My heart may have been crushed on the tracks, but, fortunately my brain is still able to recall a discussion a few years later that occurred in an occupational therapy office waiting room. As I shared my heart dropping moment with the other moms who were at the same amusement park with me riding their own coaster, one mother looked at me as both our eyes welled with tears, and with a big AWEnest smile she said, "Oh honey, if that's the worst thing you have ever said then you are a great mom." I loved that woman not only because she "got it" but because she was right. Ryan and I have had our ugly moments as we try to understand and live in each other's world. Sometimes it seems as the child gets bigger, the ugly moments get bigger too. There have been many days where I think he deserves a better mother than me and that's where my husband, my family and my girlfriends, wearing their medals of honor, pull me off the tracks and sit me upright in my coaster car. Just like the other mothers in that waiting room and mothers everywhere, until you have sat next to me in my car on my roller coaster, you can't judge me (and in case you are, it may make you feel better to know I cried while typing THOSE awful words).

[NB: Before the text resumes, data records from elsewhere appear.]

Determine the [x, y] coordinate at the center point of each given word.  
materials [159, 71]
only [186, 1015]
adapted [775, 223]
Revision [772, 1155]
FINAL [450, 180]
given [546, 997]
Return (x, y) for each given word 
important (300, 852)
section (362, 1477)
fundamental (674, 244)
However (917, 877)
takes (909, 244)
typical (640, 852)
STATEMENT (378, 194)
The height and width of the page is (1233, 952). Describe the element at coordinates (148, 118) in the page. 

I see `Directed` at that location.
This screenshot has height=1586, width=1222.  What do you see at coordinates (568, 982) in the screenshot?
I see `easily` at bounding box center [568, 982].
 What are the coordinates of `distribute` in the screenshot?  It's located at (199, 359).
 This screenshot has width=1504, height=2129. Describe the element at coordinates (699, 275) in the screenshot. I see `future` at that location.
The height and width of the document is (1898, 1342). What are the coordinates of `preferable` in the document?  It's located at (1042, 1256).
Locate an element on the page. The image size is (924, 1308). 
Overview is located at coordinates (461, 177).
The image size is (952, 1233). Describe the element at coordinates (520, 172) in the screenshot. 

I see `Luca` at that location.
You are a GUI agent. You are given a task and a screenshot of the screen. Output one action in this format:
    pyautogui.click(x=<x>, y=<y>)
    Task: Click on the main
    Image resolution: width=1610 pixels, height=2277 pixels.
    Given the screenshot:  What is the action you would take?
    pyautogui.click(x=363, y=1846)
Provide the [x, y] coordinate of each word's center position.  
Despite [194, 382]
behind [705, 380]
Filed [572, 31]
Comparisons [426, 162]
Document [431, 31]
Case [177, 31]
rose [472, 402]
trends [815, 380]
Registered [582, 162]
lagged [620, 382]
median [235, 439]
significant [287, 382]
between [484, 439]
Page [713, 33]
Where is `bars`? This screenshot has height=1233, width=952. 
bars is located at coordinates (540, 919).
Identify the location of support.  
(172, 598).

I no longer harbor angry thoughts towards those soccer player siblings who were so happy and uneffected by sun, wind and whistles. Today, those children may be super star athletes, hanging with the "in" crowd and wearing all the right clothes, but I bet not one of them knows where the country of Bahrain is located. I would bet my soccer camp chair that not one of them knows how many deaths occurred in PA by tornadoes in 2011. And I would stake it all that not a single one of them has the gift of perfect pitch. And as those kids now pull away from their mother's at the bus stop or in the mall for fear of looking like a baby or being uncool in the eyes of their friends, my Ryan still jumps in my arms and loves me up regardless of location or crowd. Go on and be cool, we could care less.
Whether it has been Ryan's development, cognitive abilities, or my emotions, having a child on the autism spectrum truly has been a Comet like roller coaster ride. Once the amusement park attendant snaps you in and pulls down your lap bar, there is no opportunity to say, "I'm sorry, I've changed my mind I would like to get on the kiddie coaster instead please." As Ryan's mother, I own this coaster and it is mine to ride alone although it's nice to have your husband, family and friends waiting down below holding my sunglasses and purse. And as my heart and stomach bottom out from the 90 degree drop, I try to remember that just around the banked curve is another climb to the top so I white knuckle the grab bar and hold on tight. The drops may make my heart stop, but the view from the top is glorious.